*Texto de lectura*
----------------
Un año después estalla la I Guerra mundial y empieza él a explicar introducción a la Sagrada Escritura, primero en Valkenburg (Holanda), y desde agosto del 14 hasta enero del 17 en una residencia de guerra de Aquisgrán. Vuelve en febrero del 17 a Valkenburg, donde permanece como profesor del Antiguo Testamento hasta el verano del 21. Desde entonces será superior provincial de la Provincia Alemana del sur hasta que en 1924 pasa a Roma, donde pronto es nombrado rector de los jesuitas dedicados a estudios superiores.
Larga y fecunda etapa romana la suya. De total actividad intelectual y espiritual: rector, director de Bíblica, profesor, estudioso, escritor y pastor, pues también predicaba retiros y ejercicios espirituales con ayuda siempre de su vasta sabiduría bíblica. Recuérdese el influjo de la Divino afflante Spiritu en la DV. Y todo ello con ánimo apostólico. En los primeros meses del 49 cesa de rector y pasa a consultor del Santo Oficio, donde habría de prestar por años y años su rica experiencia de estudioso, profesor, y especialista en Sagrada Escritura. Son, por otra parte, los años como confesor de Pío XII.
----------------
*Tarea planteada 1*
Responde estas preguntas con datos del texto de lectura:
(a) ¿En qué ciudad estaba la residencia de guerra donde explicó introducción a la Sagrada Escritura desde agosto del 14 hasta enero del 17?
(b) ¿En qué año pasa a Roma?
(c) ¿A qué cargo pasa en los primeros meses del 49, cuando cesa de rector?
*Tarea planteada 2*
Resume en pocas líneas el párrafo del texto de lectura que comienza con "Larga y fecunda etapa romana" y conserva sus datos principales.
*Tarea planteada 3*
Reproduce tal cual la parte del texto de lectura que se abre con las palabras "Un año después" y se cierra con "a estudios superiores.".
----------------
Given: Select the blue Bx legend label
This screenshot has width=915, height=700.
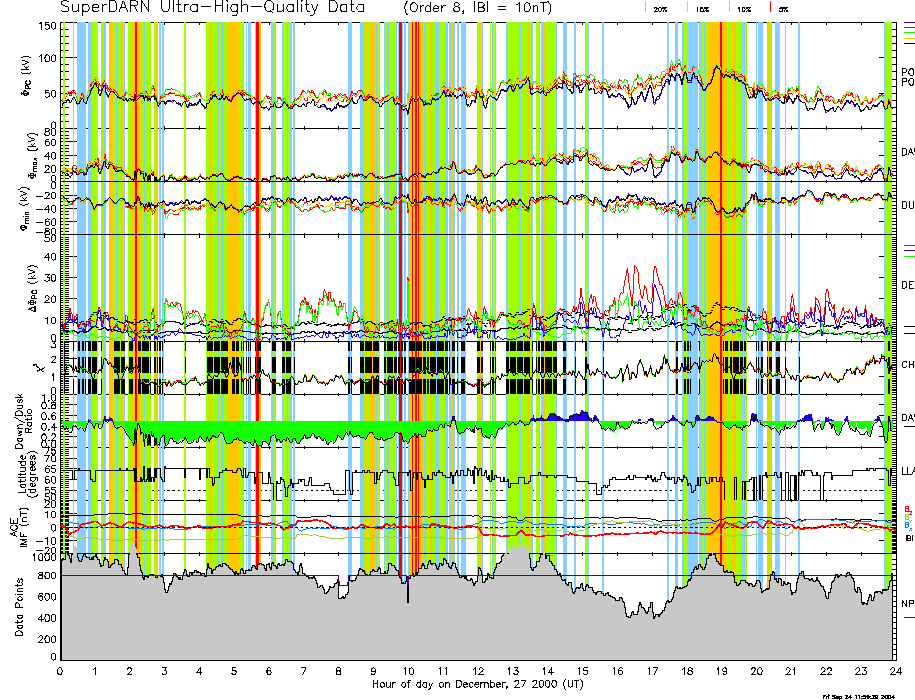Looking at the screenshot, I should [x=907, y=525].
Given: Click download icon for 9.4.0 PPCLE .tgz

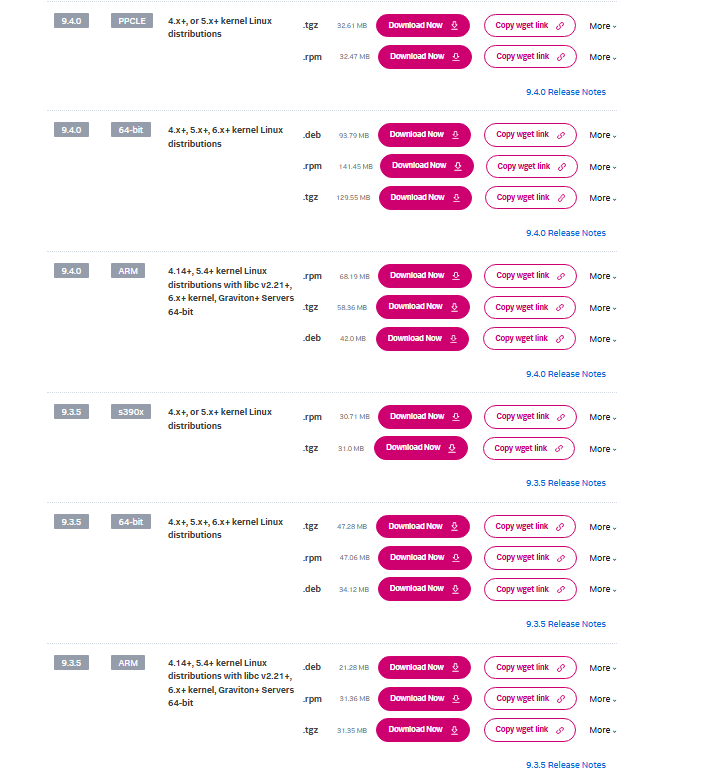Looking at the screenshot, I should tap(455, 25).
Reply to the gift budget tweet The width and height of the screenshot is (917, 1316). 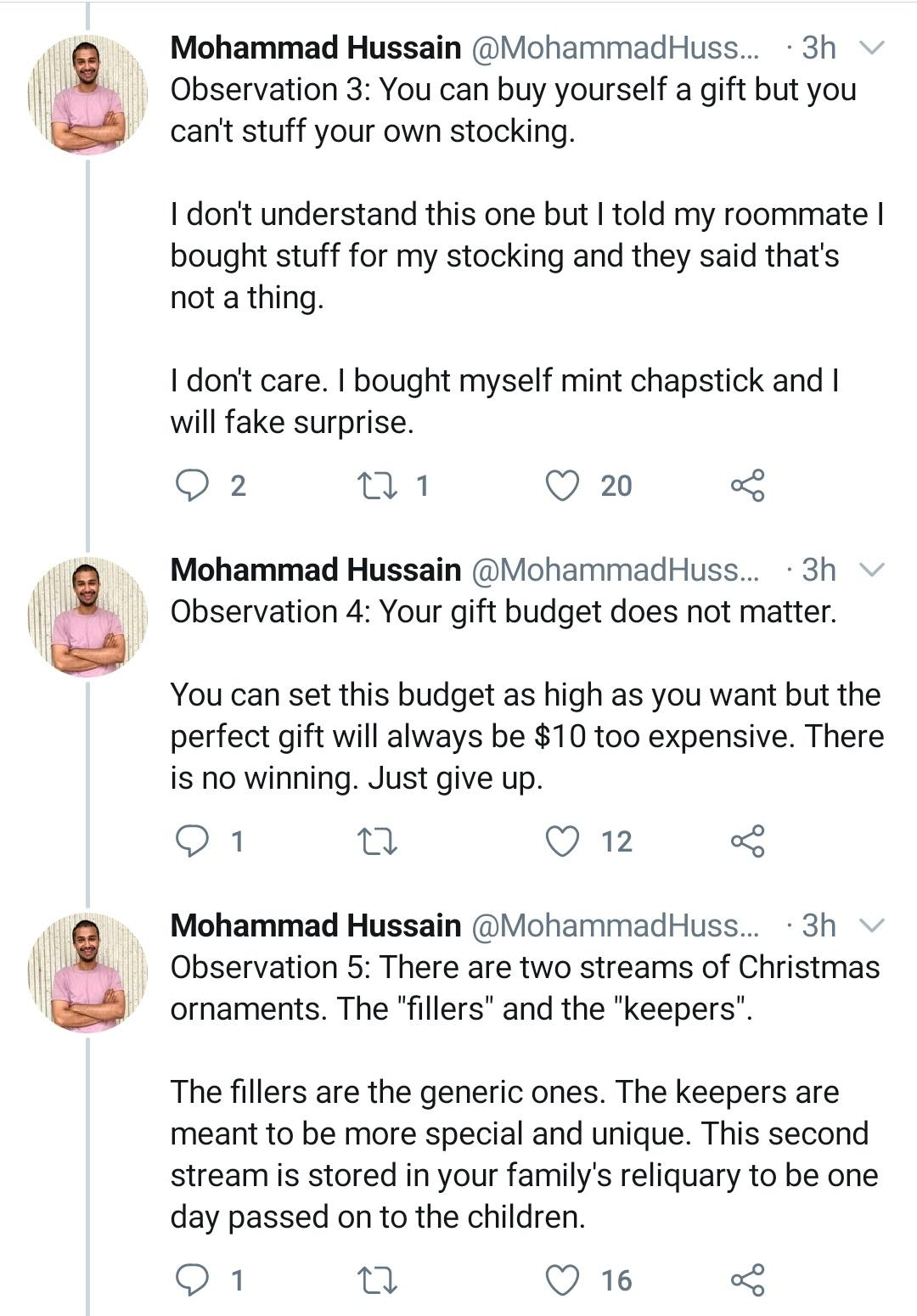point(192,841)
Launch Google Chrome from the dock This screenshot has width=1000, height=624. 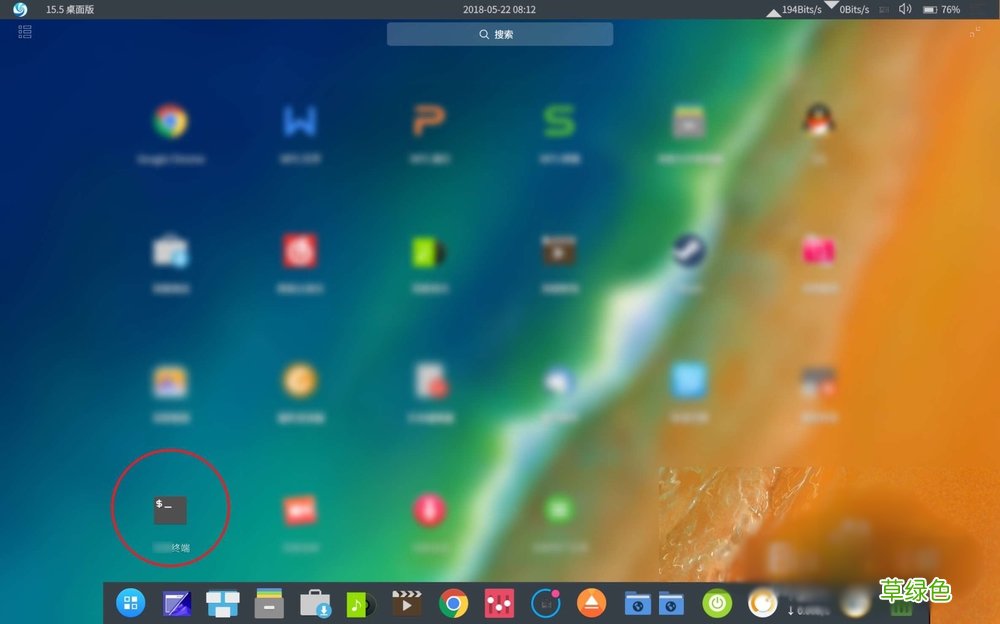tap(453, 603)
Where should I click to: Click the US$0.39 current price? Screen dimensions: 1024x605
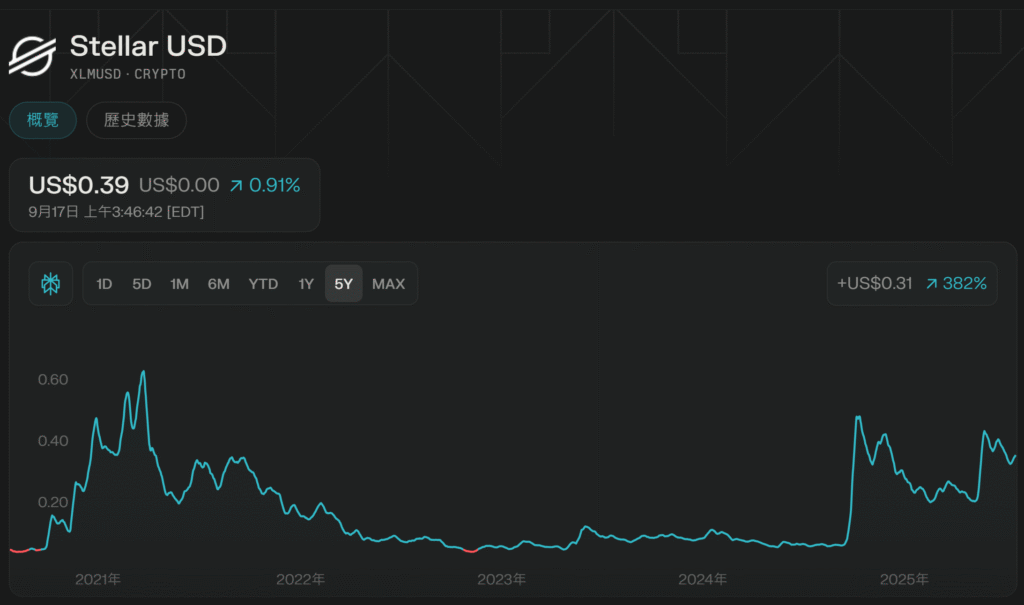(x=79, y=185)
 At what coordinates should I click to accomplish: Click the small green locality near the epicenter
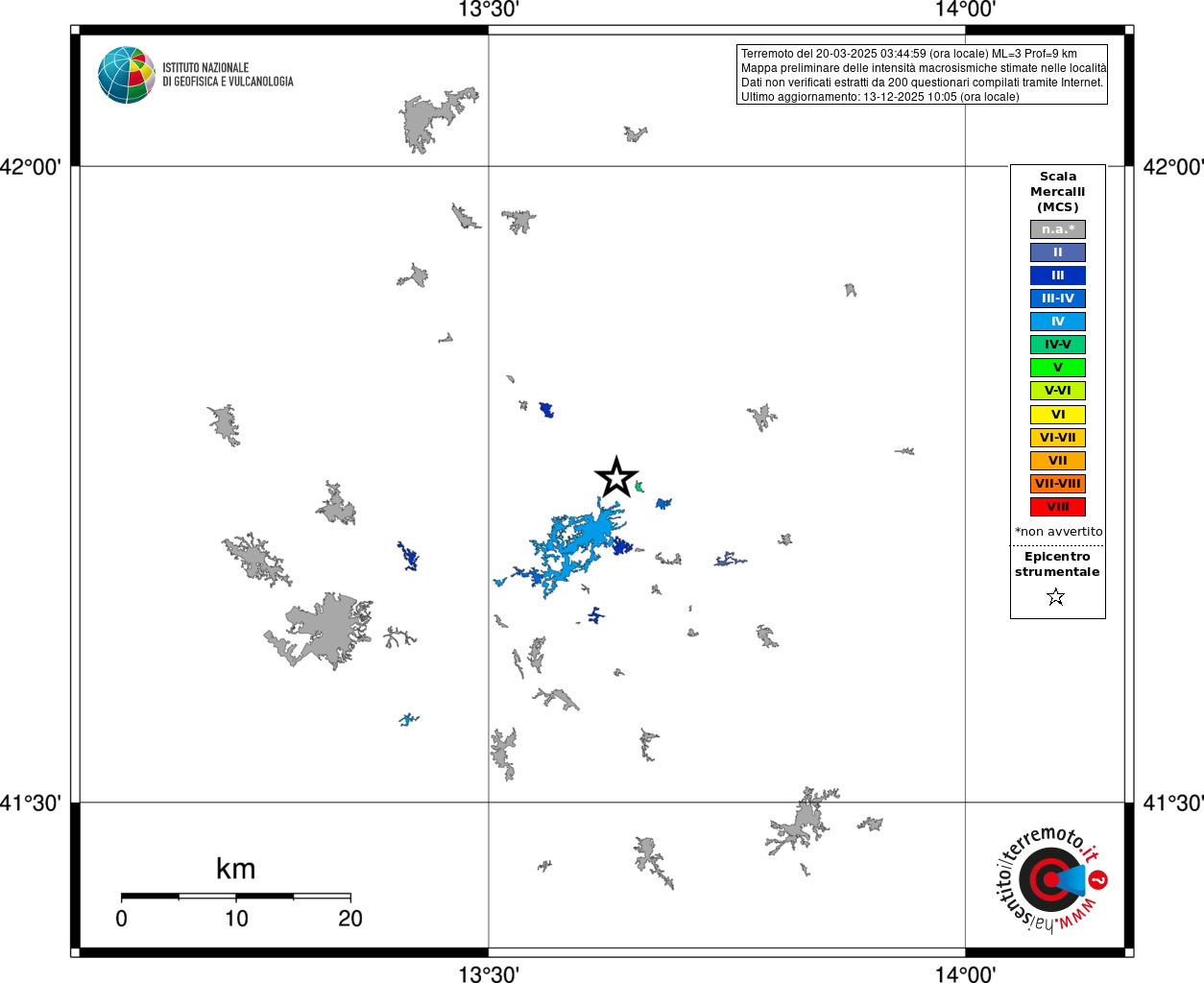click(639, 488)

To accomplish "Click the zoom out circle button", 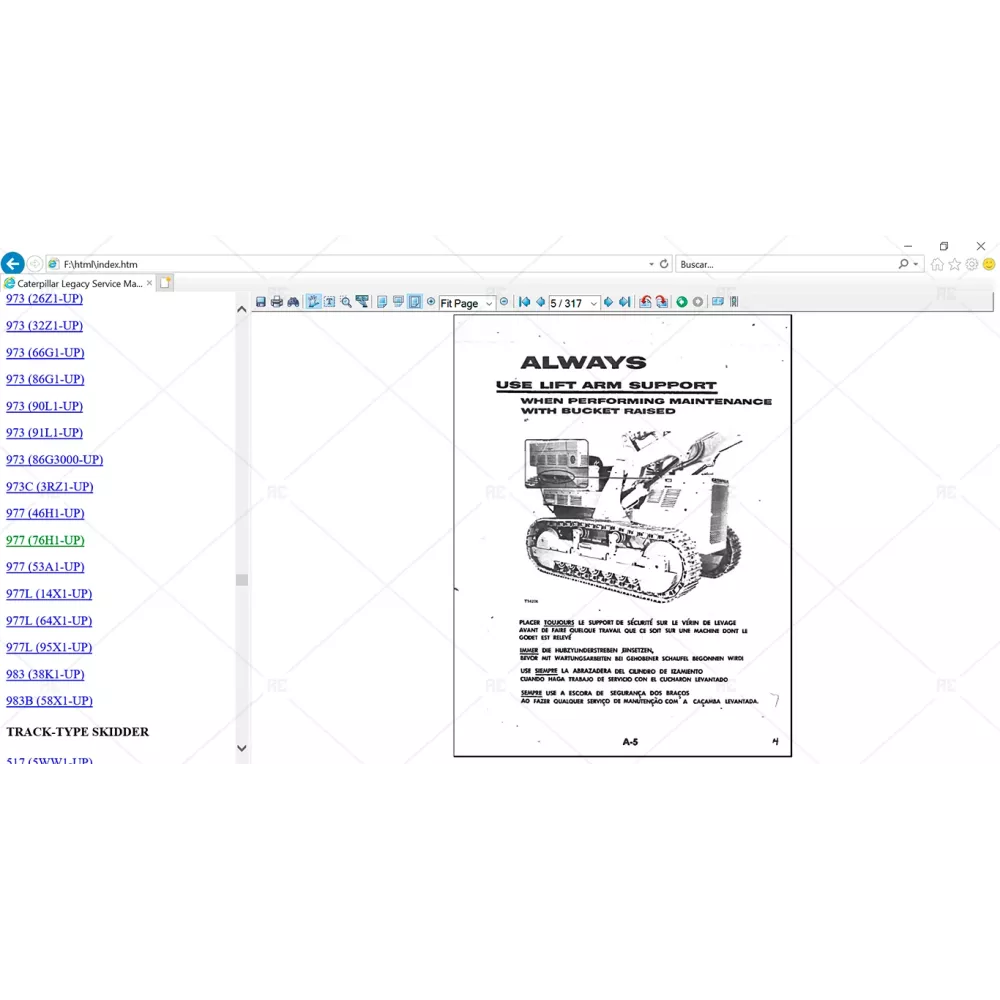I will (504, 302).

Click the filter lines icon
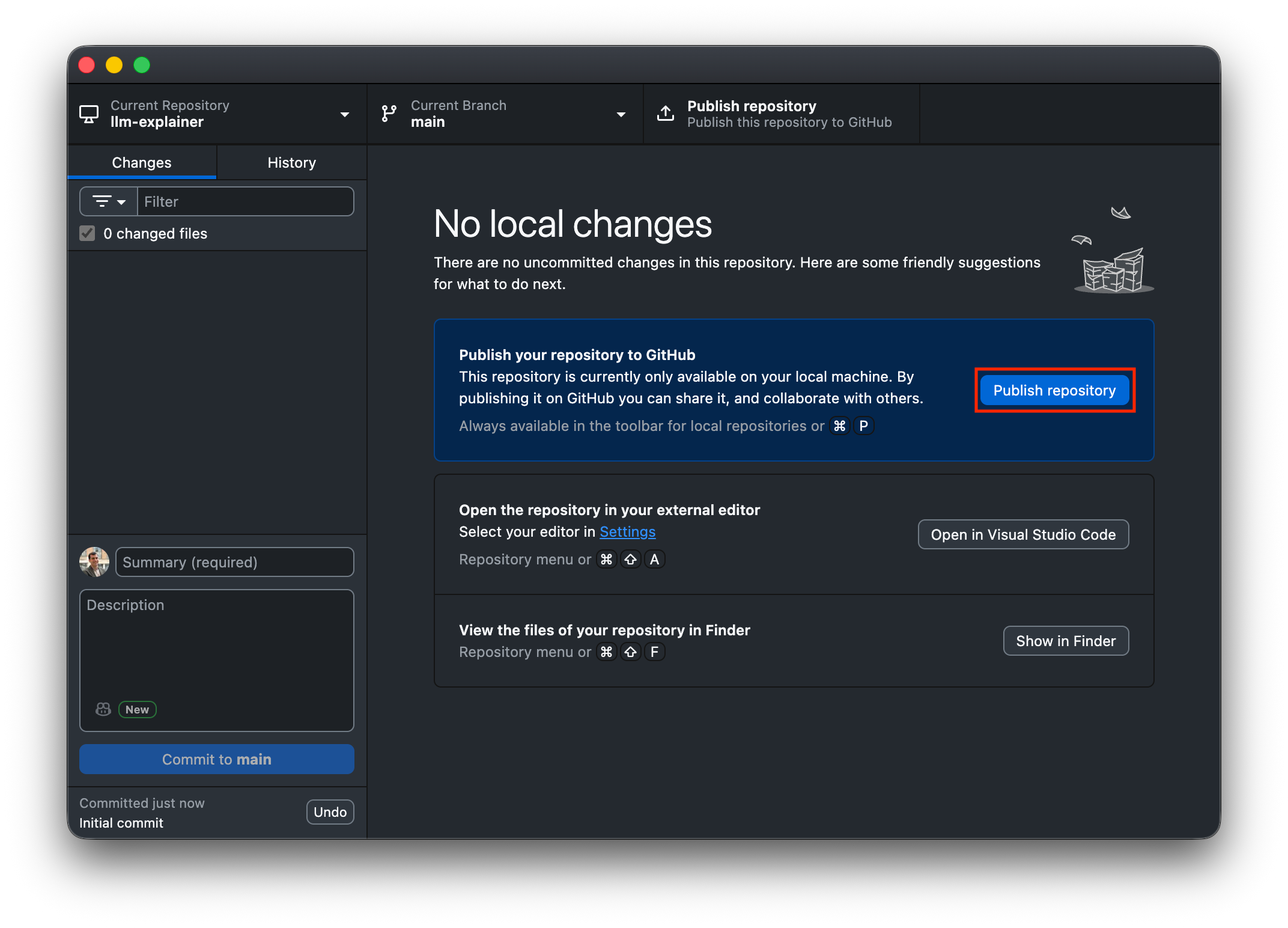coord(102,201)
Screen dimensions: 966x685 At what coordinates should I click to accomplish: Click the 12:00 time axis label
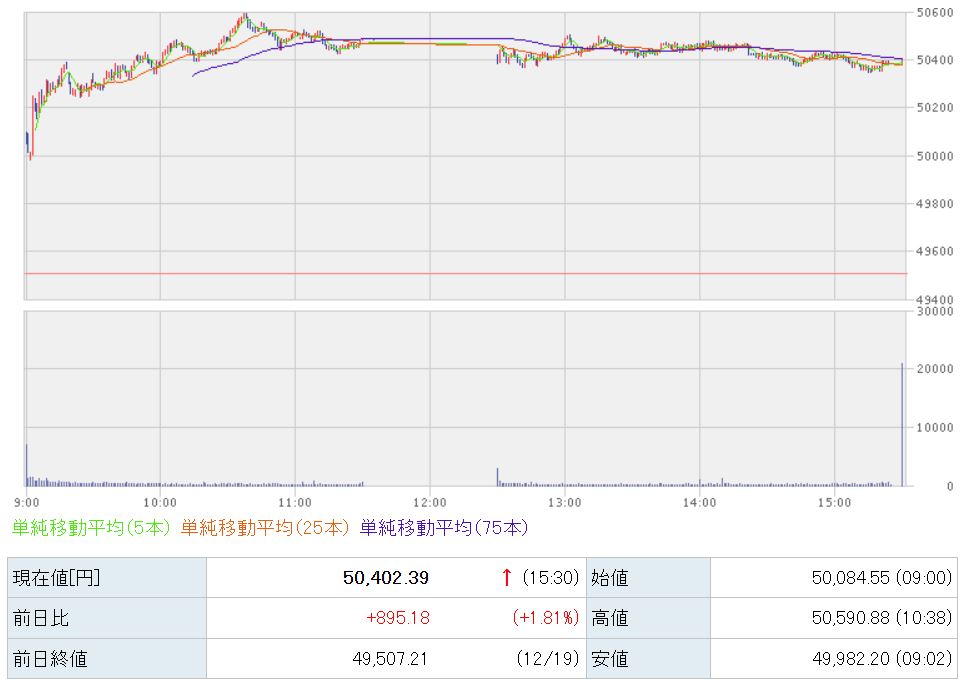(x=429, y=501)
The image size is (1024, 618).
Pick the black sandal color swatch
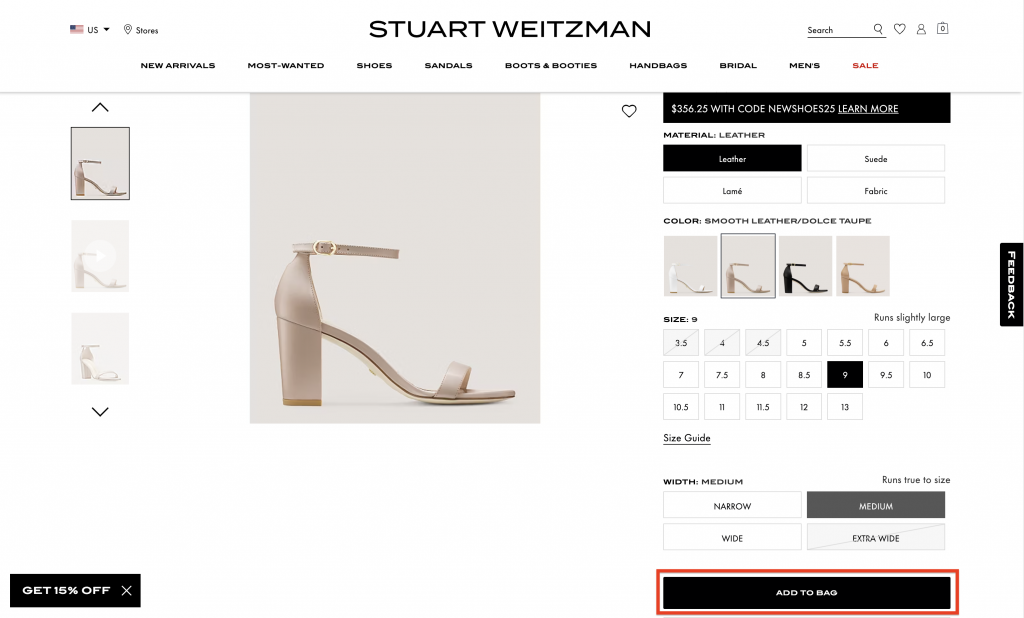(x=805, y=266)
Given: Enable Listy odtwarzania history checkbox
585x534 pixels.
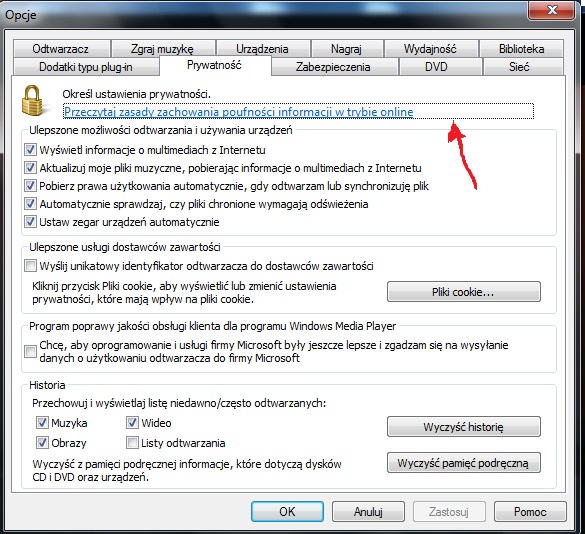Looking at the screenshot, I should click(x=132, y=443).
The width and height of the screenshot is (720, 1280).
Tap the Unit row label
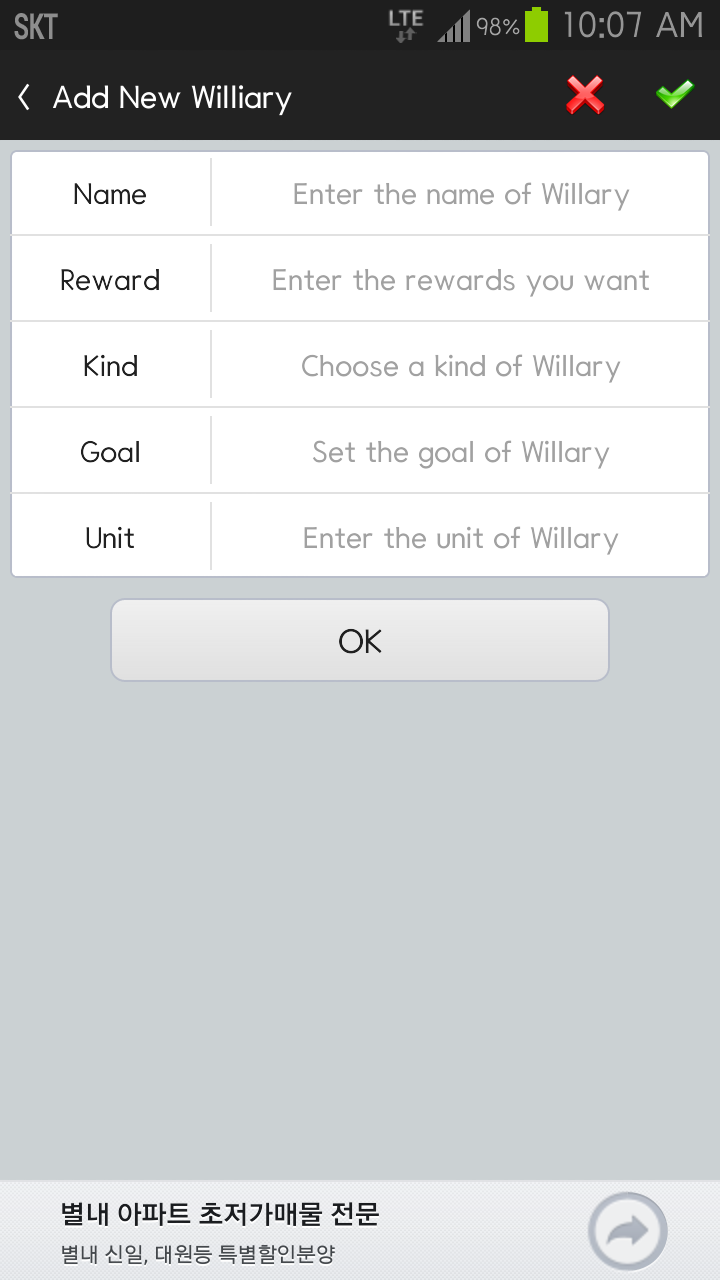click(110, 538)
----------------
*Solución 1*
(a) En Aquisgrán.
(b) En 1924.
(c) Pasa a consultor del Santo Oficio.

*Solución 2*
Su etapa romana fue larga y de plena actividad intelectual y espiritual. Fue rector, director de Bíblica, profesor, estudioso, escritor y pastor, y predicaba retiros y ejercicios espirituales apoyado en su saber bíblico. A comienzos del 49 dejó el rectorado y pasó a consultor del Santo Oficio, donde durante años aportó su experiencia en Sagrada Escritura. En esos años fue también confesor de Pío XII.

*Solución 3*
Un año después estalla la I Guerra mundial y empieza él a explicar introducción a la Sagrada Escritura, primero en Valkenburg (Holanda), y desde agosto del 14 hasta enero del 17 en una residencia de guerra de Aquisgrán. Vuelve en febrero del 17 a Valkenburg, donde permanece como profesor del Antiguo Testamento hasta el verano del 21. Desde entonces será superior provincial de la Provincia Alemana del sur hasta que en 1924 pasa a Roma, donde pronto es nombrado rector de los jesuitas dedicados a estudios superiores.